The results are limited by the nature of the published studies, which were qualitatively assessed by the ROBINS-I criteria for observational studies and the Jadad score for randomized studies. Furthermore, dosing, treatment duration, and combination of the study drugs were partially heterogenous and might have impacted the results. Also, single-patient data on several patient characteristic, e.g., age, were lacking. Apart from the 30-day and 90-day mortality, exact timing of hospital and ICU mortality differed within the studies. Pooled analysis of mortality might lead to confounding. However, pooled mortality is of interest to potentially generate hypotheses on the overall mortality and a single endpoint for each study is necessary to provide proportionate weighting of the individual studies. Mortality as a primary outcome can be biased toward withdrawals or family decisions as this outcome can be severely impacted by and end-of-life decision [51]. In contrast, the pooling of similar patient cohorts can support the power of results. There might have been studies that were not identified by our search criteria and have been missed. The overall risk of bias of the included studies was judged as moderate. As with all meta-analyses, the risk of potential publication bias must be considered when the results are evaluated. However, no indications for relevant publication bias could be determined using Funnel plotting.
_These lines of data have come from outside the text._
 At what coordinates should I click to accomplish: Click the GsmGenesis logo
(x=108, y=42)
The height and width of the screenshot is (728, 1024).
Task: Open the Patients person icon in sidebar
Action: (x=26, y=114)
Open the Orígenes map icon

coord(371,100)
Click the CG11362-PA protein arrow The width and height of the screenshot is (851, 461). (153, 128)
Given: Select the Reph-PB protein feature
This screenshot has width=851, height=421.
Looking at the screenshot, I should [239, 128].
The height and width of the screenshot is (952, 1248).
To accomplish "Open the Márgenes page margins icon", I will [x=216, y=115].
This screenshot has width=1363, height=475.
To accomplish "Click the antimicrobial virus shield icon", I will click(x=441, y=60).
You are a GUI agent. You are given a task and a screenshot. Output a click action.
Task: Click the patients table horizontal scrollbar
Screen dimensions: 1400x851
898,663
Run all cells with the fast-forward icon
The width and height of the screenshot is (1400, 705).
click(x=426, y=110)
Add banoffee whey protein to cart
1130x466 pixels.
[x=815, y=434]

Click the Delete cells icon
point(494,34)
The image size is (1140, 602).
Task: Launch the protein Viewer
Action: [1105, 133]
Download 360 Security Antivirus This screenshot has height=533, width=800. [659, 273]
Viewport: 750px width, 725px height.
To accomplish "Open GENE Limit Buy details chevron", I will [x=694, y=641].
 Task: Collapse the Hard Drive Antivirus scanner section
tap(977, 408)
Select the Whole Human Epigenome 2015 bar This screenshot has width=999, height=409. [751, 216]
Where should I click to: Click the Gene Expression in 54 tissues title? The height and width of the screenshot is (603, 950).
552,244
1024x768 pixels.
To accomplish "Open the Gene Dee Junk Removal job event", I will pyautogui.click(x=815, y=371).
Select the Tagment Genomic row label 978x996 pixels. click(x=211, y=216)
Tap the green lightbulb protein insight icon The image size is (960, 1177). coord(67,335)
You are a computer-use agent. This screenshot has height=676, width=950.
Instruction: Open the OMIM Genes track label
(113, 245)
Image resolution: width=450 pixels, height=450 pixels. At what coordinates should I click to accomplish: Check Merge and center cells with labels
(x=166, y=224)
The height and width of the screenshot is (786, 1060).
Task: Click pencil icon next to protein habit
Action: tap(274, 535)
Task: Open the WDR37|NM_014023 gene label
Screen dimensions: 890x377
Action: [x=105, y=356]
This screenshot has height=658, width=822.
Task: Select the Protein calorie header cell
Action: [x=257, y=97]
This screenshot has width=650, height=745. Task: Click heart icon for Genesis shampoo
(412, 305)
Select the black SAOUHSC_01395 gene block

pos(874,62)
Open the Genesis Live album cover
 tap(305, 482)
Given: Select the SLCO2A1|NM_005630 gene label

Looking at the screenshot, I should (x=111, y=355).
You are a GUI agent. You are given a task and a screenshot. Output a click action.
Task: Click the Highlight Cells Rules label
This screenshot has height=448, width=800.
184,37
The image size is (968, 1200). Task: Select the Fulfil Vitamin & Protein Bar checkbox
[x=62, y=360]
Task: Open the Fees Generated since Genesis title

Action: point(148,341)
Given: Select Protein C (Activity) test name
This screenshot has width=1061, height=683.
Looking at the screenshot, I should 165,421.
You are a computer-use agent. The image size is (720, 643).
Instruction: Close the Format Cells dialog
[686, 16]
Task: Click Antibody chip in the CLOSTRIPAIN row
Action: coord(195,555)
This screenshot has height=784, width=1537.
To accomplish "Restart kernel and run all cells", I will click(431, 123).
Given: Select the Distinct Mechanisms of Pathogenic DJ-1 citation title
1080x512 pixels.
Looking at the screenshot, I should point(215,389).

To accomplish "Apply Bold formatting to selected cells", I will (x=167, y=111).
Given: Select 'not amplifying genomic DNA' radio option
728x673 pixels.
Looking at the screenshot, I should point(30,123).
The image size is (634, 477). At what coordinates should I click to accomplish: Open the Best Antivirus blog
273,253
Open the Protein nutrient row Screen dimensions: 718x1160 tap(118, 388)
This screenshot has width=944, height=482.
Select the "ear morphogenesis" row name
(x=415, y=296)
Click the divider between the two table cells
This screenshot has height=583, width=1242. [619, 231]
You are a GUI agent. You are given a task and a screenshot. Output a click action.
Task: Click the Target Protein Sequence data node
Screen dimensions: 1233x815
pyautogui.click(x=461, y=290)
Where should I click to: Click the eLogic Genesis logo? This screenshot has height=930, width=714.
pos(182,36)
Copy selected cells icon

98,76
In conclusion, we analyzed intravenous vitamin C therapy in sepsis summarizing the most recent available clinical data. As a result, specific subgroups of septic patients that might benefit from vitamin C were identified. Subsequent studies should focus on these subgroups. Additional aspects that need to be considered are the length of vitamin C treatment. Future studies are required to identify additional patient characteristics or verify our findings to implement a focused vitamin C treatment in septic patients.